---- TEXT BLOCK

As for Tucker's IFP Motion, it contains a number of conflicting representations about his income and expenses. (Doc. 2). Construing that submission liberally, it appears that Tucker earns between $140 and $1,100 per month, spends between $650 and $1,325 per month, and possesses $600 in total assets. Id.

II.

Under 28 U.S.C. § 1915, a district court “may authorize the commencement, prosecution or defense of any suit, action or proceeding, civil or criminal, or appeal therein, without prepayment of fees or security therefor” upon a showing of indigency by affidavit. 28 U.S.C. § 1915(a)(1). The court has “wide discretion” to grant or deny an application to proceed in forma pauperis, and, in civil cases for damages, the privilege should be granted “sparingly.” Martinez v. Kristi Kleaners, Inc., 364 F.3d 1305, 1306 (11th Cir. 2004) (citation omitted). While such an application “need not show that the litigant is absolutely destitute, ” it must indicate “that the litigant, because of his poverty, is unable to pay for the court fees and costs, and to support and provide necessities for himself and his dependents.” Id. at 1307 (quoting Adkins v. E.I. Dupont de Nemours & Co., 335 U.S. 331, 339-40 (1948)) (internal quotation marks omitted). In determining a litigant's in forma pauperis eligibility, “courts will generally look to whether the [litigant] is employed, [his] annual salary, and any other property or assets [he] may possess.” Lesure v. Saul, 2021 WL 2003458, at *1 (M.D. Fla. Mar. 31, 2021) (internal quotation marks and citation omitted), report and recommendation adopted, 2021 WL 2003073 (M.D. Fla. May 19, 2021).

When an application to proceed in forma pauperis is filed, the district court must also review the case and dismiss the complaint sua sponte if it determines that the action is frivolous or malicious, fails to state a claim upon which relief may be granted, or seeks monetary relief against a defendant who is immune from such relief. 28 U.S.C. § 1915(e)(2)(B). Dismissal for failure to state a claim in this context is governed by the same standard as dismissal under Federal Rule of Civil Procedure 12(b)(6). Bravo v. Loor-Tuarez, 727 Fed.Appx. 572, 575 (11th Cir. 2018) (per curiam) (citing Mitchell v. Farcass, 112 F.3d 1483, 1490 (11th Cir. 1997)). As such, “[t]o avoid dismissal, the ‘complaint must contain sufficient factual matter . . . to state a claim to relief that is plausible on its face.'” Gates v. Khokhar, 884 F.3d 1290, 1296 (11th Cir. 2018) (quoting Ashcroft v. Iqbal, 556 U.S. 662, 678 (2009)). A complaint crosses this threshold when it contains enough facts to support a reasonable inference that the defendant engaged in the alleged misconduct. Id.

--------

__PROBLEM SET__:
**a.** In the in forma pauperis passage, what total assets does Tucker possess?
**b.** Please explain in one to three sentences why, according to the in forma pauperis passage, a complaint must contain enough factual matter to state a plausible claim to avoid dismissal.

---- SUPPLIED DATA

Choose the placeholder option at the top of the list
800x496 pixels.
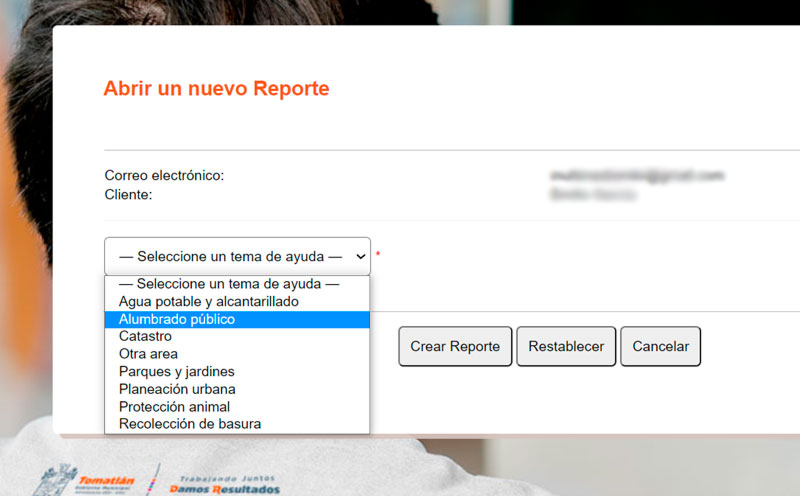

--------

__FINAL ANSWERS__:
**a.** $600

**b.** When an in forma pauperis application is filed, dismissal for failure to state a claim is governed by the same standard as dismissal under Federal Rule of Civil Procedure 12(b)(6). Under that standard, a complaint must contain sufficient factual matter to state a claim to relief that is plausible on its face.